MATERIAL PROVIDED
★ ★ ★
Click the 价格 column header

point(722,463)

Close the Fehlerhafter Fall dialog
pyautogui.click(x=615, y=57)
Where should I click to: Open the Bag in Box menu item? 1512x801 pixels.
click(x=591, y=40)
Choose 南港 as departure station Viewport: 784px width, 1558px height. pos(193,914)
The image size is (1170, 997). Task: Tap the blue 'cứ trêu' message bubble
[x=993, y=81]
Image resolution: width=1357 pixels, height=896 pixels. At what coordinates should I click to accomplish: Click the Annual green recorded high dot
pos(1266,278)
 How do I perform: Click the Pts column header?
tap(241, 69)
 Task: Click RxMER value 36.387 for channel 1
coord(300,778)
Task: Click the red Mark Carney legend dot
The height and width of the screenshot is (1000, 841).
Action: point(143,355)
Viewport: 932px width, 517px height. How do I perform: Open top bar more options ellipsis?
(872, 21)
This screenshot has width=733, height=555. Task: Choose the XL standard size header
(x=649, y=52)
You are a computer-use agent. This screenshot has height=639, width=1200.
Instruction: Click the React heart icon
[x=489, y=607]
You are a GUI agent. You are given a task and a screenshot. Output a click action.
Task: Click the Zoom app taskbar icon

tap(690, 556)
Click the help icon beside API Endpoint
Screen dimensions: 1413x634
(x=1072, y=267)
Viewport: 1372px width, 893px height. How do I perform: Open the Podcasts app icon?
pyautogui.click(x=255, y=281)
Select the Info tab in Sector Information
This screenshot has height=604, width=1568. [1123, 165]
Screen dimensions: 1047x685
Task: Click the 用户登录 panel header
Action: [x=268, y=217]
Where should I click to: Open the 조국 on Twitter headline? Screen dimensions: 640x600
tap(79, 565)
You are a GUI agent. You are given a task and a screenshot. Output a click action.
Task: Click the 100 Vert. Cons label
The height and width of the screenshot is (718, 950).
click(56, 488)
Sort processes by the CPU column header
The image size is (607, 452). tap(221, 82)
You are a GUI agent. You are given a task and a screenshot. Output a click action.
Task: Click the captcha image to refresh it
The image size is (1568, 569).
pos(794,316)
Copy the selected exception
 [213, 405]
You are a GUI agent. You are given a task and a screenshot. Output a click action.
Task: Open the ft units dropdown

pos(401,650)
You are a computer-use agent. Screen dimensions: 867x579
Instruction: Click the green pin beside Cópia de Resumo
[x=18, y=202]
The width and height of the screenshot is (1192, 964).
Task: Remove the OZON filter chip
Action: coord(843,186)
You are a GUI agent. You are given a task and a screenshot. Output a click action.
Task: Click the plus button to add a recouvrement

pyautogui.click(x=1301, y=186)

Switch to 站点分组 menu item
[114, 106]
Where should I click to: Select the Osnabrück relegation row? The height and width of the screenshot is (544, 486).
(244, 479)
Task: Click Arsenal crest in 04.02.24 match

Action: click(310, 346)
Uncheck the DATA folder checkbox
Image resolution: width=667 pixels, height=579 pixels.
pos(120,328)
★ ★ ★
YOUR OBJECTIVE
Restate the records above word for word.

RESPONSE BOX
Click the 价格 column header

point(722,463)

Close the Fehlerhafter Fall dialog
pyautogui.click(x=615, y=57)
Where should I click to: Open the Bag in Box menu item? 1512x801 pixels.
click(x=591, y=40)
Choose 南港 as departure station Viewport: 784px width, 1558px height. pos(193,914)
The image size is (1170, 997). Task: Tap the blue 'cứ trêu' message bubble
[x=993, y=81]
Image resolution: width=1357 pixels, height=896 pixels. At what coordinates should I click to accomplish: Click the Annual green recorded high dot
pos(1266,278)
 How do I perform: Click the Pts column header?
tap(241, 69)
 Task: Click RxMER value 36.387 for channel 1
coord(300,778)
Task: Click the red Mark Carney legend dot
The height and width of the screenshot is (1000, 841).
Action: point(143,355)
Viewport: 932px width, 517px height. How do I perform: Open top bar more options ellipsis?
(872, 21)
This screenshot has width=733, height=555. Task: Choose the XL standard size header
(x=649, y=52)
You are a computer-use agent. This screenshot has height=639, width=1200.
Instruction: Click the React heart icon
[x=489, y=607]
You are a GUI agent. You are given a task and a screenshot. Output a click action.
Task: Click the Zoom app taskbar icon

tap(690, 556)
Click the help icon beside API Endpoint
Screen dimensions: 1413x634
(x=1072, y=267)
Viewport: 1372px width, 893px height. How do I perform: Open the Podcasts app icon?
pyautogui.click(x=255, y=281)
Select the Info tab in Sector Information
This screenshot has height=604, width=1568. [1123, 165]
Screen dimensions: 1047x685
Task: Click the 用户登录 panel header
Action: [x=268, y=217]
Where should I click to: Open the 조국 on Twitter headline? Screen dimensions: 640x600
tap(79, 565)
You are a GUI agent. You are given a task and a screenshot. Output a click action.
Task: Click the 100 Vert. Cons label
The height and width of the screenshot is (718, 950).
click(56, 488)
Sort processes by the CPU column header
The image size is (607, 452). tap(221, 82)
You are a GUI agent. You are given a task and a screenshot. Output a click action.
Task: Click the captcha image to refresh it
The image size is (1568, 569).
pos(794,316)
Copy the selected exception
 [213, 405]
You are a GUI agent. You are given a task and a screenshot. Output a click action.
Task: Open the ft units dropdown

pos(401,650)
You are a computer-use agent. Screen dimensions: 867x579
Instruction: Click the green pin beside Cópia de Resumo
[x=18, y=202]
The width and height of the screenshot is (1192, 964).
Task: Remove the OZON filter chip
Action: coord(843,186)
You are a GUI agent. You are given a task and a screenshot. Output a click action.
Task: Click the plus button to add a recouvrement

pyautogui.click(x=1301, y=186)

Switch to 站点分组 menu item
[114, 106]
Where should I click to: Select the Osnabrück relegation row? The height and width of the screenshot is (544, 486).
(244, 479)
Task: Click Arsenal crest in 04.02.24 match

Action: click(310, 346)
Uncheck the DATA folder checkbox
Image resolution: width=667 pixels, height=579 pixels.
pos(120,328)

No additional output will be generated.